Une partie de la prime élevée payée par CP peut être attribué à une rumeur de contre-offre, qui s’est révélée être fausse par la suite,  en provenance de ThaiBev dirigée par le magnat du whisky et des boissons alcoolisées Charoen Sirivathanabhakdi. Mais d’autres explications sont possibles. De nombreux investisseurs étaient au courant que SHV et CP ne sont pas étrangers : Siam Makro a été créé par une joint-venture entre le groupe CP et SHV ​​en 1988, mais CP a dû vendre sa participation pendant la crise financière de 1997.

CP et son patriarche, Dhanin Chearavanont, aurait alors fait le projet de racheter ce qu’il possédait en préparant son OPA avec SVH, non pas comme une prise de contrôle hostile.

Les autorités vont maintenant enquêter pour savoir si les personnes ayant une connaissance préalable de l’affaire auraient pu utiliser cette information pour permettre un enrichissement illégal, connu comme délit d’initié. Ceux ayant accès à ces renseignements d’initiés pourraient comprendre des professionnels dans le secteur bancaire, du courtage et des  cabinets juridiques spécialistes du droit des sociétés.

Une SEC dépourvue de véritables moyens

La Securities and Exchange Commission, est l’organisme de règlementation financière de la Thaïlande, qui a le pouvoir de lancer ses propres enquêtes sur les allégations de malversations financières, y compris les délits d’initiés. Mais les fonctionnaires thaïlandais de la SEC ne partagent en vérité que l’acronyme avec leurs homologues américains, car leurs moyens sont considérablement moindres.

Si la Thaïlande veut se joindre aux grands marchés de capitaux, à côté de Hong Kong et Singapour, les régulateurs financiers ont besoin d’une sérieuse mise à niveau

Estiment Pavida Pananond et Thitinan Pongsudhirak dans le Financial Times. .

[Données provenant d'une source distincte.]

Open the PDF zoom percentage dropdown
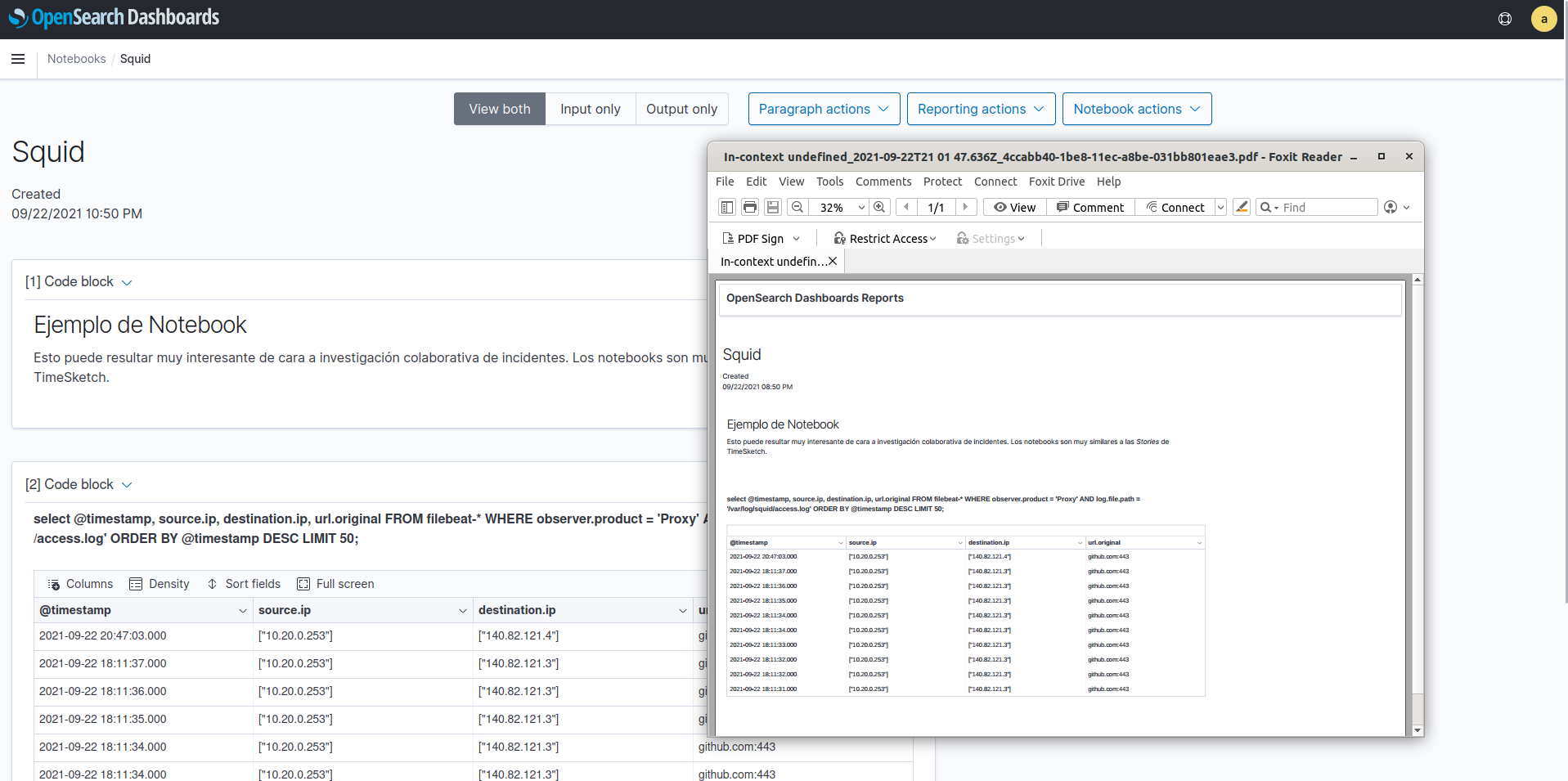 click(x=860, y=208)
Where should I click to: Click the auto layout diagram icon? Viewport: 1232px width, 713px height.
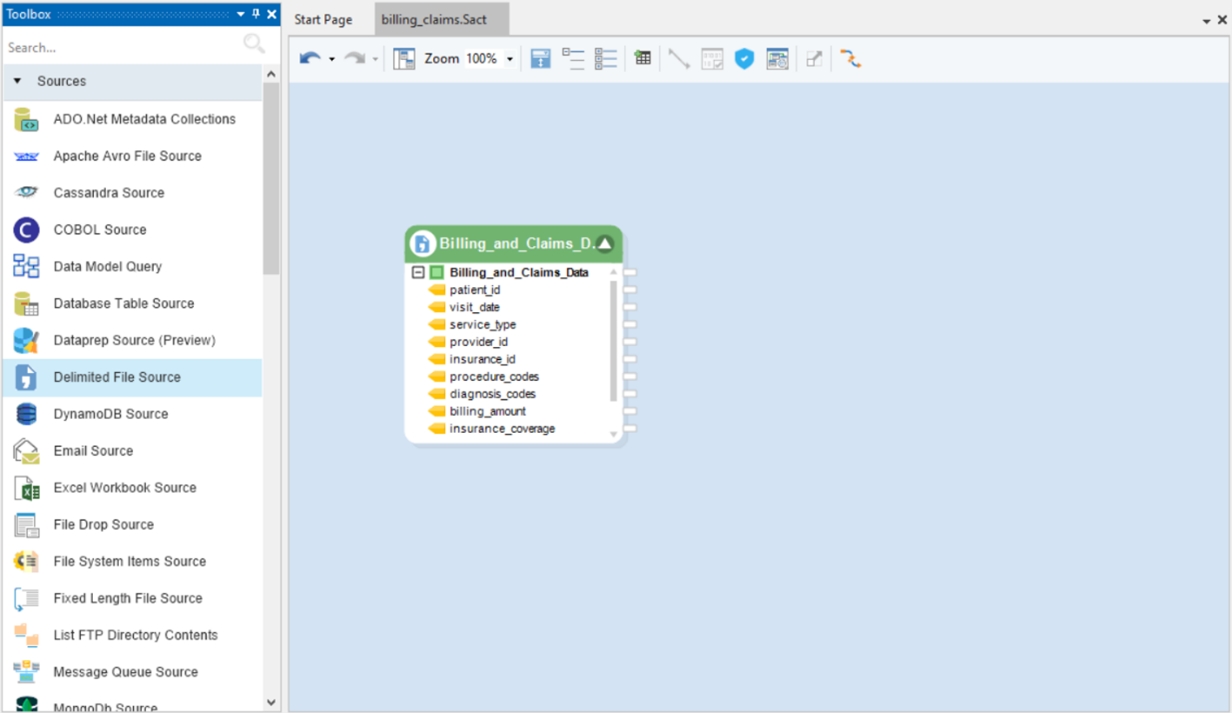pyautogui.click(x=404, y=59)
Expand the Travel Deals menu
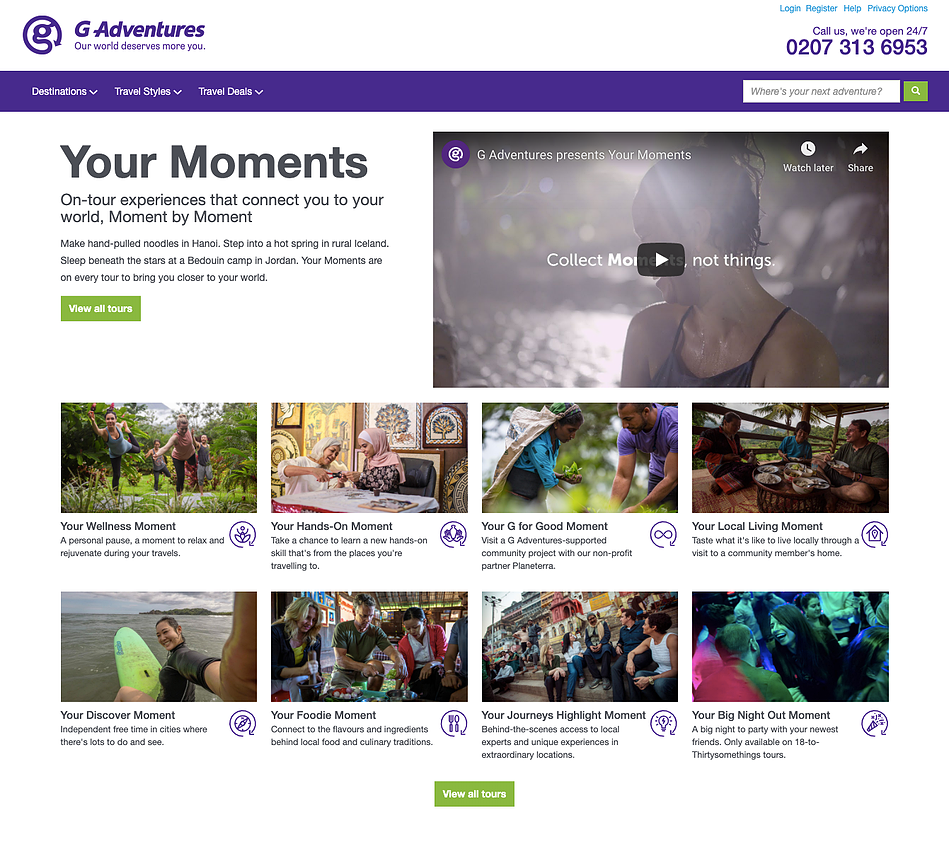 [x=231, y=91]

La SEC exerce ses activités en vertu d’une loi datant de 1992 qui est actuellement en train d’être renforcée pour inclure des sanctions civiles plus sévères – en plus de poursuites pénales. Une réforme attendue depuis longtemps et qui devra changer l’attitude des grandes sociétés en Thaïlande, dont l’actionnariat et la gestion manquent souvent de transparence.

L’enquête judiciaire sur le rachat de Siam Makro pourrait également impliquer le Département des enquêtes spéciales (DSI), l’équivalent thaïlandais du FBI.

Le problème c’est que en plus de 20 ans, la SEC de 1992 n’a jamais instruit une seule grosse affaire ou amené un seul gros poisson devant la justice. Quelques avocats et courtiers ont reçu une amende ici et là. Seule une poignée de personnes ont été condamnées pour des crimes financiers, datant pour la plupart de la crise financière de 1997. Personne n’a jamais fait de la prison comme aux Etats Unis.

Au pire, une amende attend les coupables, souvent très inférieure aux profits escomptés. Ces conditions font que les investisseurs abordent encore le marché thaïlandais avec prudence. Hong Kong et Singapour prévoient des garanties et des normes beaucoup plus strictes et plus fiables. A Bangkok, les investisseurs disposent en fait d’assez peu d’informations sur les entreprises en raison de la structure de l’actionnariat souvent compliqué et du verrouillage de l’information qui prévaut dans les plus grands conglomérats thaïlandais.